* GIVEN DATA *
§ §

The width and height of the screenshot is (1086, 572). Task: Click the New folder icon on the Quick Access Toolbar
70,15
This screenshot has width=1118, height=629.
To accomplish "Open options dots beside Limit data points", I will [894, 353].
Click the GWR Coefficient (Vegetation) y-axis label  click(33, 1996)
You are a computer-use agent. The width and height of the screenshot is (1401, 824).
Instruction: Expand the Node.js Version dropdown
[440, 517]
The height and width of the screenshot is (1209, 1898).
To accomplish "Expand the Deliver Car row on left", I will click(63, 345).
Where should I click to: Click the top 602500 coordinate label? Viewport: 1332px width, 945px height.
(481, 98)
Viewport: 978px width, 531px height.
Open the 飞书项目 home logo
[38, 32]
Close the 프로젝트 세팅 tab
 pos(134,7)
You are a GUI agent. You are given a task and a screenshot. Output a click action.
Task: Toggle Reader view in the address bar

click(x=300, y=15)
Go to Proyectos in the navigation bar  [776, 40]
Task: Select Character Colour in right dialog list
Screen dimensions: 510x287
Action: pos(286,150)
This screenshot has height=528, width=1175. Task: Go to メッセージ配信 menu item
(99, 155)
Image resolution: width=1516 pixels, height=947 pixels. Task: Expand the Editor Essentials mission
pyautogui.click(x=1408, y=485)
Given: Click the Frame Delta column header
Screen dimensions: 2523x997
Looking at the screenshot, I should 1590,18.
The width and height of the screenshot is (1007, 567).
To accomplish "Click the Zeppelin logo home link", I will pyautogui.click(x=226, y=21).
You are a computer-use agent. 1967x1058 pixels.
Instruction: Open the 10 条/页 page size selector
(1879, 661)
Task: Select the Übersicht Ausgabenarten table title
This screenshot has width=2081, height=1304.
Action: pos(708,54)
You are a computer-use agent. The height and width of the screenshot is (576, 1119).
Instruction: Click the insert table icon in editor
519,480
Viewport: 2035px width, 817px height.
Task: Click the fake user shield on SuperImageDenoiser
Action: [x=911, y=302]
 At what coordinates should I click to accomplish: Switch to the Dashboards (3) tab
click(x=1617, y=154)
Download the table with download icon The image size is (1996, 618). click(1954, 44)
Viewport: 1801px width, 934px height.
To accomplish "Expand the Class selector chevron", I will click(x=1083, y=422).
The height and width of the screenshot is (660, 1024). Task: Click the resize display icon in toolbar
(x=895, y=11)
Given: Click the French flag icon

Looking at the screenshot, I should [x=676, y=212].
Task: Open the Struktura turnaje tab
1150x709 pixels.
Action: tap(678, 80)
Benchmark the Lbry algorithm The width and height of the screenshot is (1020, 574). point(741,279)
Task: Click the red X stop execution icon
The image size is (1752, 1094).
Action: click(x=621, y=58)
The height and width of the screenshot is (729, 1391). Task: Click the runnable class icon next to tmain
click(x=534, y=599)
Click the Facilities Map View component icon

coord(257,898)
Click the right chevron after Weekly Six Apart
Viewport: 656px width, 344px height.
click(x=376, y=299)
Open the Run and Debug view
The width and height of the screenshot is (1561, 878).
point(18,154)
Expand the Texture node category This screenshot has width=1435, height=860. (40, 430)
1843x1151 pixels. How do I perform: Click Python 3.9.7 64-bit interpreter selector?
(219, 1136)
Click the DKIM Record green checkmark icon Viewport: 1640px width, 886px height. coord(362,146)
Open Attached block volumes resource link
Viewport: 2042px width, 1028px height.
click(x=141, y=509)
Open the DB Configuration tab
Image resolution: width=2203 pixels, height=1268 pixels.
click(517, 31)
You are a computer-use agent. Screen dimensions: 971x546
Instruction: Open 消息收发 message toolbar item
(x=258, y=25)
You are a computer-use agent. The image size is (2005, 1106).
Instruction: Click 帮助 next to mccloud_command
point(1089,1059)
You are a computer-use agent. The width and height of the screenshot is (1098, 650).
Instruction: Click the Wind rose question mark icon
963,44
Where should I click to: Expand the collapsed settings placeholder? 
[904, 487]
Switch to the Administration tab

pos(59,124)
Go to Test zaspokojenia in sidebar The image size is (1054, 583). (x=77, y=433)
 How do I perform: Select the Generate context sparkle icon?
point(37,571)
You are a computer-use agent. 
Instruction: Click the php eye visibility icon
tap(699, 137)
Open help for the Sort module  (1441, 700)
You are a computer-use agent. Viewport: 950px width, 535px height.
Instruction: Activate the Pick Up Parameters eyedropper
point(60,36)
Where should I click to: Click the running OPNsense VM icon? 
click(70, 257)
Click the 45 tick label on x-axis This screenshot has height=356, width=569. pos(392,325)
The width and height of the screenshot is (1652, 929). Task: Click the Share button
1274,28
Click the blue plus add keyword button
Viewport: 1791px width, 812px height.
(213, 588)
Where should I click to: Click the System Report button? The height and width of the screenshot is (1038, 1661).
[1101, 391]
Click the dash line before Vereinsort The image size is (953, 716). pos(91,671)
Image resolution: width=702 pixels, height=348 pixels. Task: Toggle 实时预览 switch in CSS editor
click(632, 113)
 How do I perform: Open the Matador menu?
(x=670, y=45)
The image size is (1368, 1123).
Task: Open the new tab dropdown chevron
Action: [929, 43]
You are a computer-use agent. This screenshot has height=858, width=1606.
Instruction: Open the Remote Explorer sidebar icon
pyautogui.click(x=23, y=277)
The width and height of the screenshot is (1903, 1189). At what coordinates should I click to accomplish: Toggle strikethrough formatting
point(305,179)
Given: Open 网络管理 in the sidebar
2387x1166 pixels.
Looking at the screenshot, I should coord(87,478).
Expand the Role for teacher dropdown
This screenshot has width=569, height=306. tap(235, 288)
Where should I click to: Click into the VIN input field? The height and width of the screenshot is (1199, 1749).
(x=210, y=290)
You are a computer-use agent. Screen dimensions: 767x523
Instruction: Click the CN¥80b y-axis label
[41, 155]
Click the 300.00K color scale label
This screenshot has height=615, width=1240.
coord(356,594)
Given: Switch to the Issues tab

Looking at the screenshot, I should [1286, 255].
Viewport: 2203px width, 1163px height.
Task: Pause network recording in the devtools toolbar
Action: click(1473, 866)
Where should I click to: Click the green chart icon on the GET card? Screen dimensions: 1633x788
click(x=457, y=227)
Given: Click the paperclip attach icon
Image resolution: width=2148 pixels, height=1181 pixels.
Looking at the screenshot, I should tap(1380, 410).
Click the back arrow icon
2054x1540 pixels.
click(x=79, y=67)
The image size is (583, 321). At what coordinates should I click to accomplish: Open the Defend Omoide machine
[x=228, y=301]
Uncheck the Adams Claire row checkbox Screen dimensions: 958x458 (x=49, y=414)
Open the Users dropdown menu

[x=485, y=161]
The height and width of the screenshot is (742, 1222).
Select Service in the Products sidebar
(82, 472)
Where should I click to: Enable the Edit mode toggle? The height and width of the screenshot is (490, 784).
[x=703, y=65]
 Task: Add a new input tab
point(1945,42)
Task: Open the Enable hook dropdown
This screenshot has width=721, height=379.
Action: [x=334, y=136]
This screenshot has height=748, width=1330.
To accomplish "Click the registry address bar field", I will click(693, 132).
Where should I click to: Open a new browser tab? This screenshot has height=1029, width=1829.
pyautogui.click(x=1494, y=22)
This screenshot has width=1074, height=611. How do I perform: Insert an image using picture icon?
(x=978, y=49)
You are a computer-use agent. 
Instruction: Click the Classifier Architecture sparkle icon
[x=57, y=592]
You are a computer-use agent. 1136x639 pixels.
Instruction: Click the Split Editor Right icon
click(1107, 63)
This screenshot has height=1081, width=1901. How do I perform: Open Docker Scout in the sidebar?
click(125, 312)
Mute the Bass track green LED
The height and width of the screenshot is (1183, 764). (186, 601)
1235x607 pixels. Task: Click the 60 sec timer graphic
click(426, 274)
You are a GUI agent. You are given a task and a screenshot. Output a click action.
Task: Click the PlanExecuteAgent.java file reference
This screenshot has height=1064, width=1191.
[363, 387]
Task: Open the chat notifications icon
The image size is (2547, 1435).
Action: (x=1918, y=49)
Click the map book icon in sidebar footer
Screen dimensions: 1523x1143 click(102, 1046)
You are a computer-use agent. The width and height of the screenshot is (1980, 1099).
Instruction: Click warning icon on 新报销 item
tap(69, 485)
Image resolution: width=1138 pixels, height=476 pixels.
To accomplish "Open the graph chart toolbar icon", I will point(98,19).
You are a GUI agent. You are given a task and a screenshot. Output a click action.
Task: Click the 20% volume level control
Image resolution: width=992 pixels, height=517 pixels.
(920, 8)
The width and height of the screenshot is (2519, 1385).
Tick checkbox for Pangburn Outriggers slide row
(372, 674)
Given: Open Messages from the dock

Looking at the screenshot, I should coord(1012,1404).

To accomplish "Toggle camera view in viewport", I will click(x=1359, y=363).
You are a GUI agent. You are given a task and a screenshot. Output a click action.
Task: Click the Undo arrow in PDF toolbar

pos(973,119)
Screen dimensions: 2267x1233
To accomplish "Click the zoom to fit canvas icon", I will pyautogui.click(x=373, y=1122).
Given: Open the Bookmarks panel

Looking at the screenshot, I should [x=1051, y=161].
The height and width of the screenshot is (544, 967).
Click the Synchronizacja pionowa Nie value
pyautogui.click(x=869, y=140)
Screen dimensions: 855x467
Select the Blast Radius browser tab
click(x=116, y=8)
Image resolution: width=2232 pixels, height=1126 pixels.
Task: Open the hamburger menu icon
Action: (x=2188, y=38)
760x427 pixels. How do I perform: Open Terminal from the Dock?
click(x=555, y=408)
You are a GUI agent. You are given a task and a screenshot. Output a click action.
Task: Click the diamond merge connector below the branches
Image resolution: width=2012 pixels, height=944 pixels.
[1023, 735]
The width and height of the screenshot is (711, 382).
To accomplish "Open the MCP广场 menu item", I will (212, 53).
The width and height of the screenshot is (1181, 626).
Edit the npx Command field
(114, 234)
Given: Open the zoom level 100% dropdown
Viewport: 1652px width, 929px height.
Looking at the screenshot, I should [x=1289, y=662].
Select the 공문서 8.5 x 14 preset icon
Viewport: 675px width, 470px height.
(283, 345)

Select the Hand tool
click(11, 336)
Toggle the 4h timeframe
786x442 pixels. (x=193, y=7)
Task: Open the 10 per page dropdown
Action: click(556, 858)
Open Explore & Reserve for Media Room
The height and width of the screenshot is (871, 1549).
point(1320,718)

§ §

* WHAT YOU HAVE TO DO *
Please give back exactly the lines of this listing beginning at the line with "Screen dimensions: 2267x1233" and ending with the line with "Screen dimensions: 855x467", both included, and nothing else.

* EXERCISE ANSWER *
Screen dimensions: 2267x1233
To accomplish "Click the zoom to fit canvas icon", I will pyautogui.click(x=373, y=1122).
Given: Open the Bookmarks panel

Looking at the screenshot, I should [x=1051, y=161].
The height and width of the screenshot is (544, 967).
Click the Synchronizacja pionowa Nie value
pyautogui.click(x=869, y=140)
Screen dimensions: 855x467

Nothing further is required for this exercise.